Fiquei olhando para a sua cara, tentando entender a
razão porque ele não me cumprimentava com um selinho, pelo menos – Tudo certinho.
E com você? – disse, desistindo de tentar entender as razões daquele garoto.
- “Tô” indo. Machuquei meu tornozelo ontem andando
de skate com o Alê. Está doendo para caramba – o carioca fez careta apontando
para o pé direito – Por isso que prefiro surfar. Quando você cai, pelo menos
tem a água para amenizar o tombo.

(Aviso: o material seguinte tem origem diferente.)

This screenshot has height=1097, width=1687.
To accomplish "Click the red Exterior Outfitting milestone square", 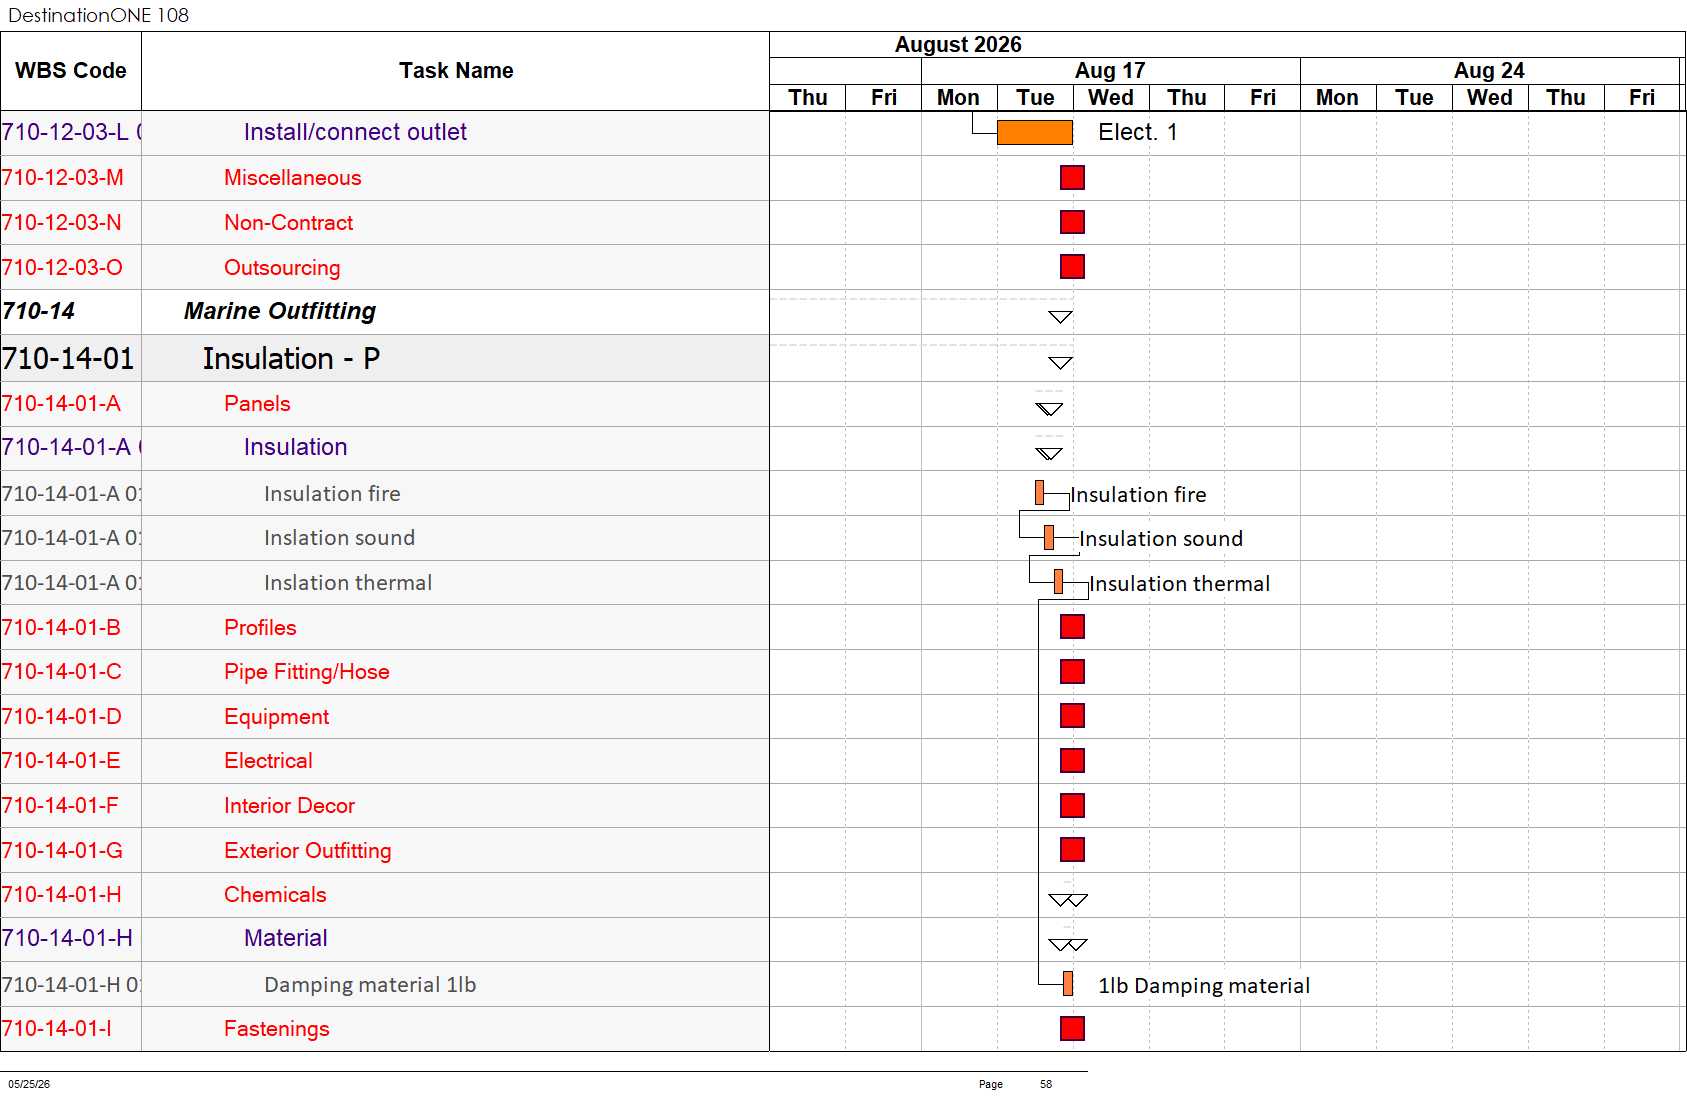I will point(1072,850).
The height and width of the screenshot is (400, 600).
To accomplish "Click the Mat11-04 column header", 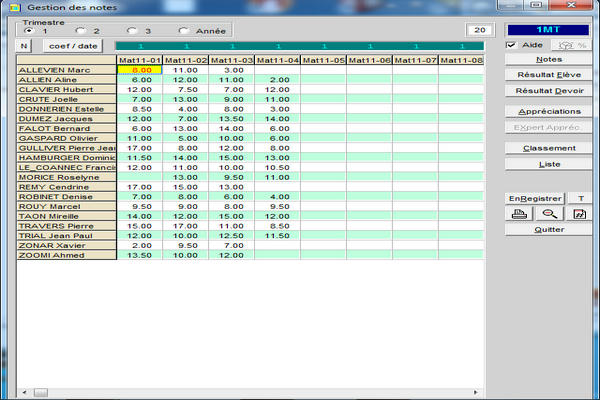I will pos(277,60).
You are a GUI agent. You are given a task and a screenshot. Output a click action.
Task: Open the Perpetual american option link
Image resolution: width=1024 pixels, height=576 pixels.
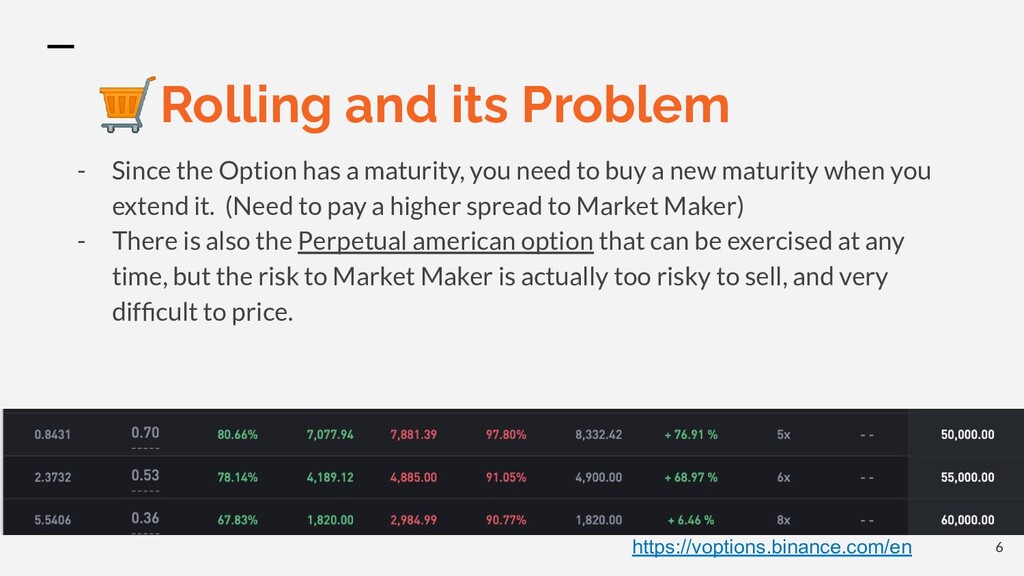(446, 241)
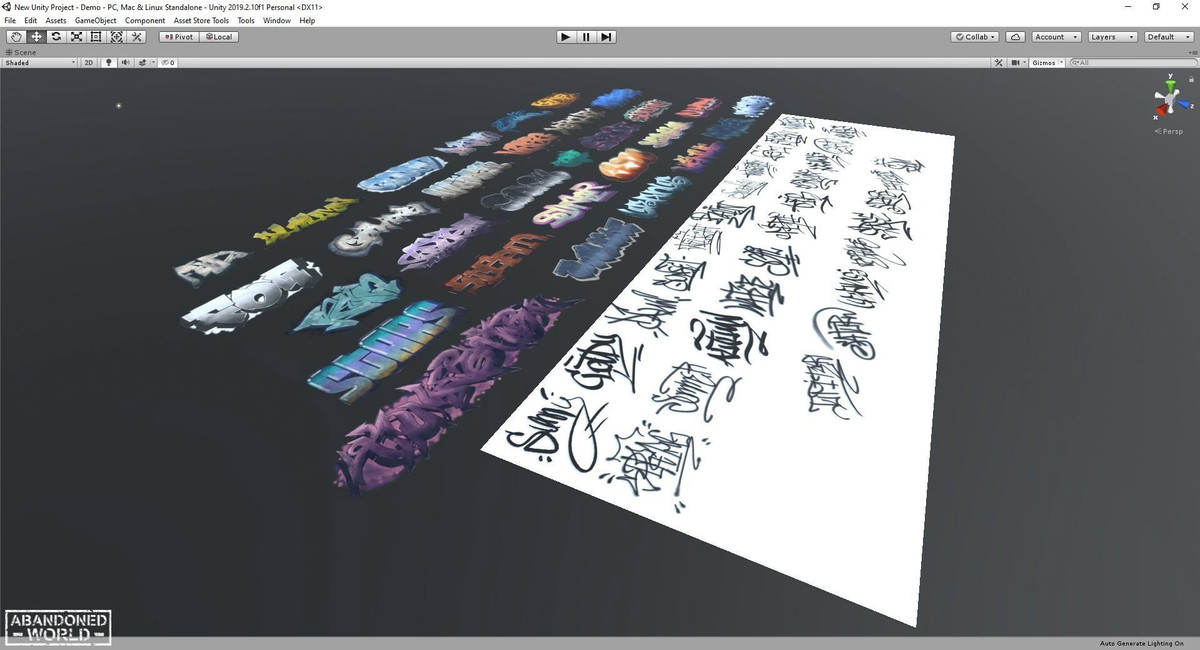1200x650 pixels.
Task: Focus the scene search field
Action: [x=1132, y=62]
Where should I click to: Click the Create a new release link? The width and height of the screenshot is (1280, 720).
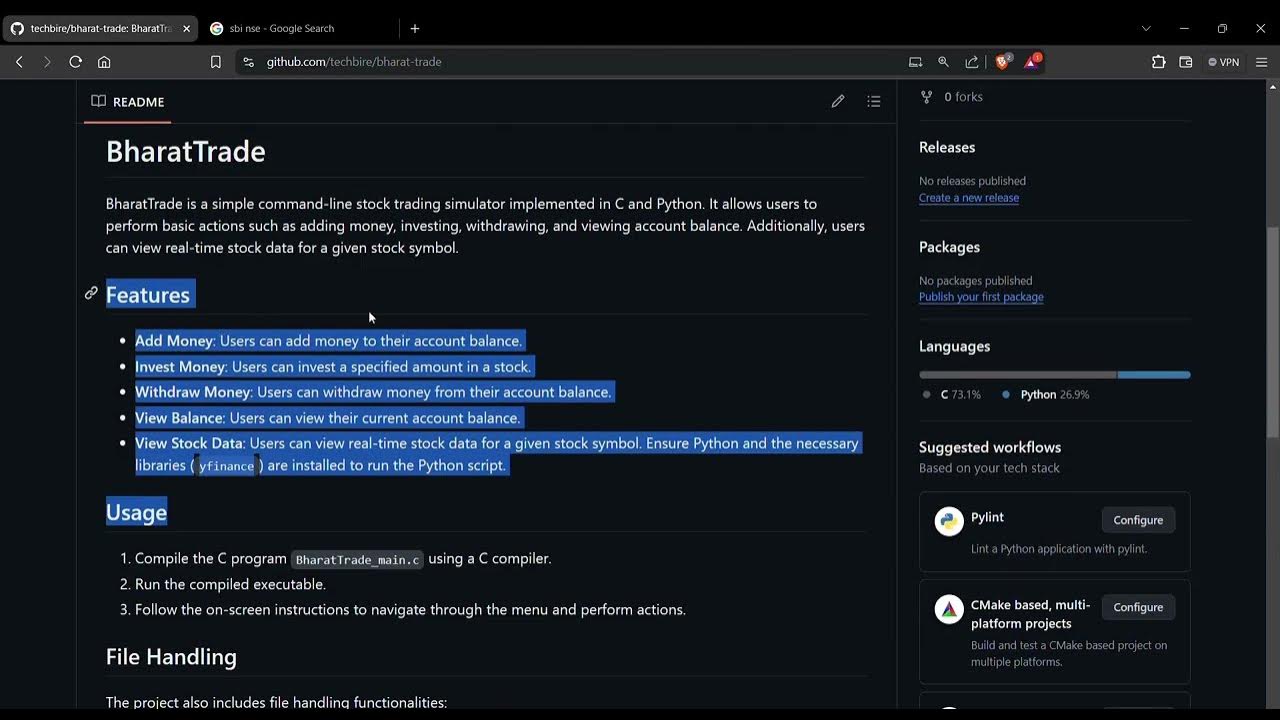(x=968, y=198)
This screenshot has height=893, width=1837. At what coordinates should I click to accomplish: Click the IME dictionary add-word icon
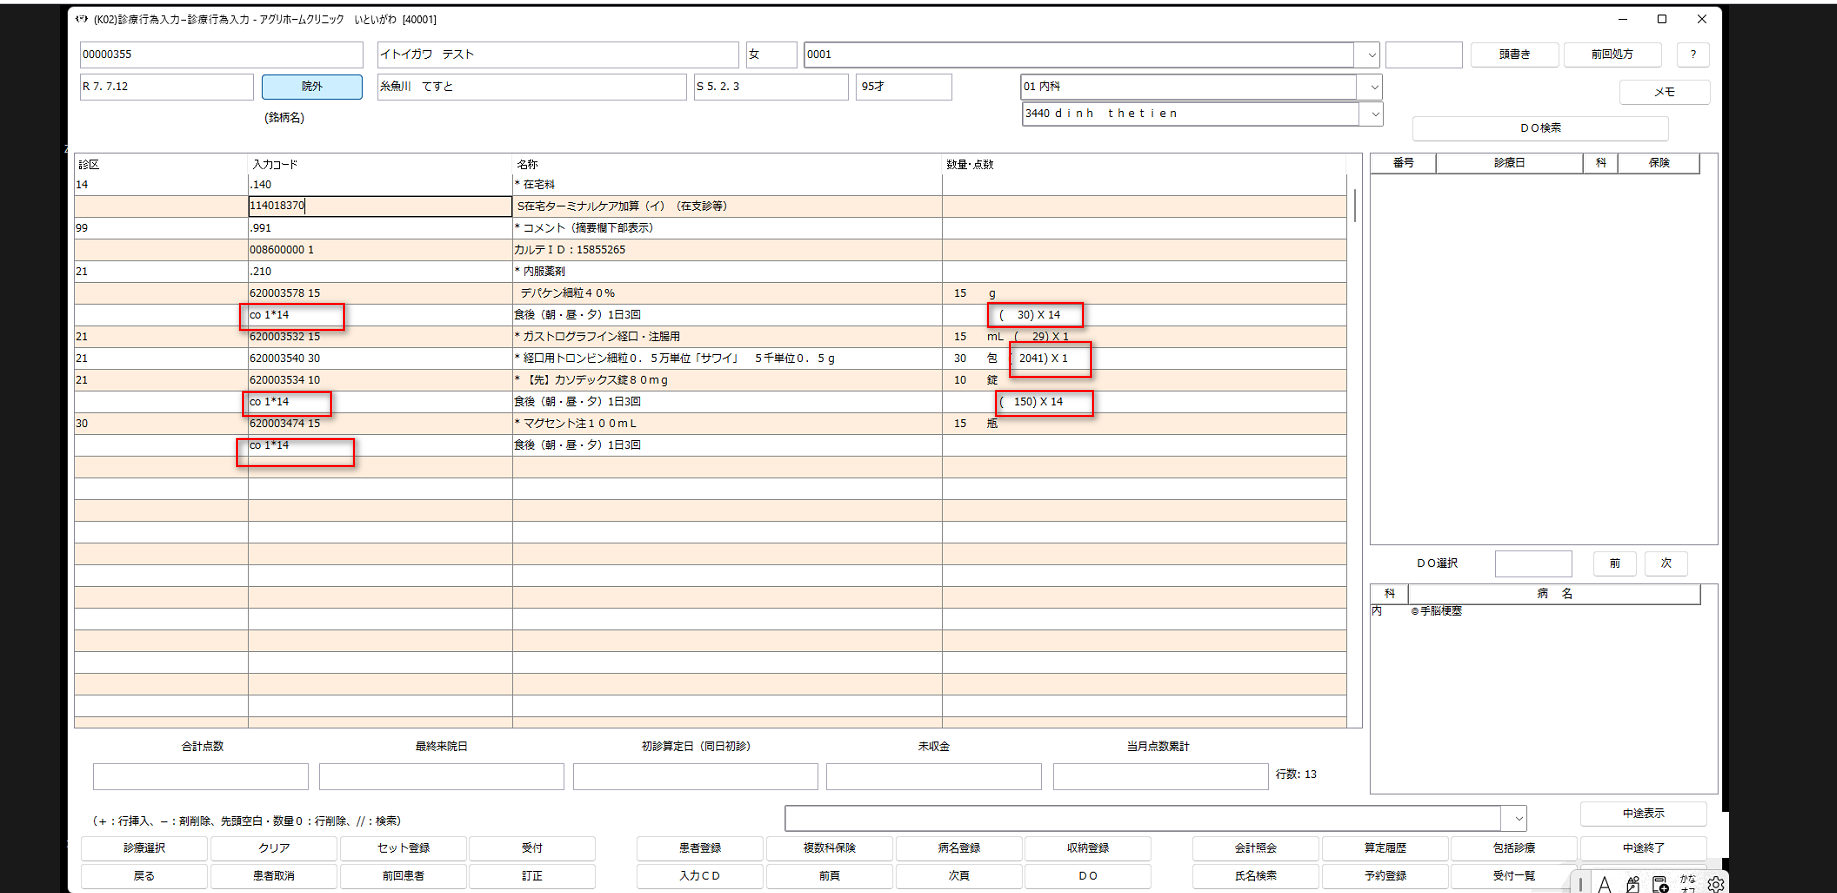pyautogui.click(x=1660, y=884)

No skate você leva um “rola” e cai de cara no
asfalto...
- Não consigo te imaginar andando de skate...
– deixei minha mente divagar um pouco, imaginando o carioca na praia, a pele
molhada, os cabelos caídos no rosto...
- Mas você já me viu andando – ele rebateu.
- Eu sei. Mas sei lá... era algo de brincadeira. É
diferente do seu primo. Parece que ele nasceu com o skate no pé. Você não. Não
consigo te imaginar fazendo outra coisa que não tenha a ver com o mar – dei
minha opnião, fixando meu olhar no seu rosto.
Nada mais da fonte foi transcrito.